As soon as you arrive in the parking lot you have a view of Rattlesnake Ledge's sheer rock face across Rattlesnake Lake. While it may seem insurmountably far away, a look at a trail map will reveal some well-engineered switchbacks -- courtesy of many WTA work parties -- that will get you to the ledges with less effort than you might expect.
The old trail to the ledge was in bad shape from heavy use and no maintenance, but WTA work parties helped create this wide avenue through second-growth forest to the rocky ledges. In addition to adding a half mile to the old trail, the steepness was lessened a bit.
From the parking lot, head to a gate on the southeast side of the lake and follow a short service road about a quarter-mile to the trailhead. There you will find porta-potties and a very informative kiosk with maps, trail information and history of the area. To the right is the well signed trailhead. Begin hiking here.
After about a hundred feet you will be met by a "greeter" boulder, the first of many of these mossy monsters you will encounter along the lower section of the trail. As you ascend the trail and gain elevation, there will be a few places where you can look down on Rattlesnake Lake and appreciate your progress. At 1.9 miles you will reach a signed junction; though it is not signed, Rattlesnake Ledge is just to the right, about a hundred yards away.
The ledge is a very exposed, large rock that has sheer cliffs, so it would be wise approach slowly if you are hiking with kids or dogs. Most days, the ledge can be quite crowded, but it does afford a nice view of the lake below, the Snoqualmie Valley (including equally popular Mount Si), and the forests bordering nearby I-90. Take a moment to enjoy these views before continuing on.
To reach East Peak, go back to the junction where the sign points out the trail to East Peak. It's another 2.4 miles away, but the grade is slightly less steep from here to there. The trail is quite wide, and progresses up an old logging road most of the way to East Peak, which is forested, but offers a nice view of Mount Rainier on clear days.

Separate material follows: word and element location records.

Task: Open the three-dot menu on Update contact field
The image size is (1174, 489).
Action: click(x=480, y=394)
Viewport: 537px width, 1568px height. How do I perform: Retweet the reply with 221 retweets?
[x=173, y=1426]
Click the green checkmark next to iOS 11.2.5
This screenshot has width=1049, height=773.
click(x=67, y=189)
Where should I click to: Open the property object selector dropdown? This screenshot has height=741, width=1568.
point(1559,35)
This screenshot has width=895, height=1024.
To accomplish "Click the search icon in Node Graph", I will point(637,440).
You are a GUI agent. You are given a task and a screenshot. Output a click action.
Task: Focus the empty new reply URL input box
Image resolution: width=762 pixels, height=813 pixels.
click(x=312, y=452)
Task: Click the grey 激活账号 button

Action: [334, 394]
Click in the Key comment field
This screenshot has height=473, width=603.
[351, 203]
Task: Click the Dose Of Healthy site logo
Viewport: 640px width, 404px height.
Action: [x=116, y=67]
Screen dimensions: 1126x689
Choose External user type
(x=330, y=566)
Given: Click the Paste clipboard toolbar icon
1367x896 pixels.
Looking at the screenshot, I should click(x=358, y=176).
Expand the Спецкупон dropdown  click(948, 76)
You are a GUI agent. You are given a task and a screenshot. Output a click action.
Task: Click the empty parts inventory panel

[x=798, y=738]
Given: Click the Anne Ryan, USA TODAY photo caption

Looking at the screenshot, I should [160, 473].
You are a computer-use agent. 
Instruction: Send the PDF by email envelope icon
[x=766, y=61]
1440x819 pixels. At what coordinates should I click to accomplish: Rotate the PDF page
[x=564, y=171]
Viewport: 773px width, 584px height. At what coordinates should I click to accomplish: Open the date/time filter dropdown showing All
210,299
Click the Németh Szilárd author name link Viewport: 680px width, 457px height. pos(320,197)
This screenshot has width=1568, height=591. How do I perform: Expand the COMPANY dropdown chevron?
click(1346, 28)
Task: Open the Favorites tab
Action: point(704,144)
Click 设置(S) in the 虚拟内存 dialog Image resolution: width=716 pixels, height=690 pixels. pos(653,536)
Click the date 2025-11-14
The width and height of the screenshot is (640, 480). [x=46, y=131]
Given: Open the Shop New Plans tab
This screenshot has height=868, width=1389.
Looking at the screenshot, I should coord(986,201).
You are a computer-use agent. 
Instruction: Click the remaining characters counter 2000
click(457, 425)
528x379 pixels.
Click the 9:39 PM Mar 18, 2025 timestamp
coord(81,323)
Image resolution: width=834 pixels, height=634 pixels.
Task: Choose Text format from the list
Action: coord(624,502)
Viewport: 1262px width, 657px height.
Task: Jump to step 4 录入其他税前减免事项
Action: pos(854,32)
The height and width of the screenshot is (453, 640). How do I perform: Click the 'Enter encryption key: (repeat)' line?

WTA Pro Tip: It's possible to continue through to Snoqualmie Park, 8.3 miles from Rattlesnake Ledge. But if you're just seeking a little more quiet and a slightly better view, you can also go a short way from the junction up to Middle Ledge and Upper Ledge which are usually much quieter and afford more sweeping views to the northwest, where you can look down on the crowds at Rattlesnake Ledge.